Wet January bolsters Helix's local water supply

Fishing dock at Lake Cuyamaca with pine trees and Stonewall Peak in background.Photo: Lake Cuyamaca under clear skies and Stonewall Peak in background. (Credit: April Vasquez/Unsplash)

This winter is off to a wet start across California and here in San Diego, as well. When winter storms find their way to San Diego, they change how much water we use and how much local water runoff we receive.  

First, customers turn off their irrigation system and this reduces our annual revenues. But, when customer water use goes down, the amount of imported water we purchase, mostly from the Colorado River, goes down, too. This reduces our annual expenses.

What’s most important about local rainfall is that we can capture it in Lake Cuyamaca. Having our own water will reduce our need to buy imported water. Water purchases are Helix’s largest expense and account for 45% of our annual budget.

“When it rains in San Diego, Helix customers benefit,” said Helix Administrative Services Director Jennifer Bryant. “We are so fortunate that our predecessors at Helix had the foresight to build Cuyamaca Dam way back in 1885, and the R.M. Levy Water Treatment Plant in 1968.”

Graphic of monthly precipitation levels at Lake Cuyamaca from October 2022 through January 2023.

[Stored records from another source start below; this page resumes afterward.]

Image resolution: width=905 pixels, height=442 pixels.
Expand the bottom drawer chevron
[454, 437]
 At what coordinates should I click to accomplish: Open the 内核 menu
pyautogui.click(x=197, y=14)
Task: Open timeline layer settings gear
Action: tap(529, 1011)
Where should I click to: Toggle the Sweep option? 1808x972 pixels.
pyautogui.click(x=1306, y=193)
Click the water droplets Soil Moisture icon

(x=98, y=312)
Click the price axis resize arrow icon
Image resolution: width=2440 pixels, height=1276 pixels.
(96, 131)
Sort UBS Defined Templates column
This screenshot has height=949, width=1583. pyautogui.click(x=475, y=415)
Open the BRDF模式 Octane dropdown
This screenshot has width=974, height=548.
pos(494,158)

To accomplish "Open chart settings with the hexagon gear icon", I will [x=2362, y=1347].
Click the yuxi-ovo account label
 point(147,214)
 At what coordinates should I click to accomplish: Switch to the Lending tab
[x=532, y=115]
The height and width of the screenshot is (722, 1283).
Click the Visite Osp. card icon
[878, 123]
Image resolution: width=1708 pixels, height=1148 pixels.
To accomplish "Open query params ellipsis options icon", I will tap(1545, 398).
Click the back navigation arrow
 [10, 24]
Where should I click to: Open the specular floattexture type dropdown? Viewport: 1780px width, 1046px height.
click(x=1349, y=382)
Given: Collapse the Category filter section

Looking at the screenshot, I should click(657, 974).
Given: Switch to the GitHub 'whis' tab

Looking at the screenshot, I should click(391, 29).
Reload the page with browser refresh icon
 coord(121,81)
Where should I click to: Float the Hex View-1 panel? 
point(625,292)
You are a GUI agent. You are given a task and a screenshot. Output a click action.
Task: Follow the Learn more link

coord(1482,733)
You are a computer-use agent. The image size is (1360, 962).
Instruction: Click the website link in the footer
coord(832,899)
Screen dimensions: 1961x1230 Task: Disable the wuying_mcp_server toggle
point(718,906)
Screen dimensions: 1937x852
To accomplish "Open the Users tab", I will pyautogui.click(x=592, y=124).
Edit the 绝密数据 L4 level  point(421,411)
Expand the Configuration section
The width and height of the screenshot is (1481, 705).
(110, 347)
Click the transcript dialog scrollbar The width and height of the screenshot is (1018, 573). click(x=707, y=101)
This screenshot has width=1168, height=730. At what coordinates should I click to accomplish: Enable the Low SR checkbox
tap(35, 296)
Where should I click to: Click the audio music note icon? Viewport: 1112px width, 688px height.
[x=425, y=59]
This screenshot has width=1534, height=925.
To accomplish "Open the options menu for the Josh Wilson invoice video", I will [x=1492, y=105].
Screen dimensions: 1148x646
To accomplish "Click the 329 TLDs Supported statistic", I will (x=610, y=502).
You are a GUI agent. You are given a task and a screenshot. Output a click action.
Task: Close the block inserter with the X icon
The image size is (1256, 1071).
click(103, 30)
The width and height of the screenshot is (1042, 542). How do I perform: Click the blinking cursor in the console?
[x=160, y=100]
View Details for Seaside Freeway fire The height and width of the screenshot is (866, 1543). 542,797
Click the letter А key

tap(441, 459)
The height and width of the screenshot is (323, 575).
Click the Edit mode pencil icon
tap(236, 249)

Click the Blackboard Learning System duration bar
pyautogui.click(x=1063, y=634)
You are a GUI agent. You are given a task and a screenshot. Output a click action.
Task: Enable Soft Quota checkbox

Lake Cuyamaca is located near Julian. To get there, take the 8 freeway east and highway 79 north. The surface elevation of the lake is 4,613 feet and the colder air at this elevation increases the condensation rate – the transformation of water vapor in clouds into water droplets and rainfall. That means that the average annual rainfall at the lake is more than double the average rainfall at Lindbergh Field and downtown San Diego.

Map shows 10 inches average annual rain in San Diego and 25 inches at Lake Cuyamaca


“What we don’t know is if the storms will keep coming,” said Bryant.

Last winter, November and December precipitation levels in California broke records. But the rain stopped and January to March were the driest January to March period ever recorded.

“We’re hopeful,” said Bryant. “That this winter will be different.”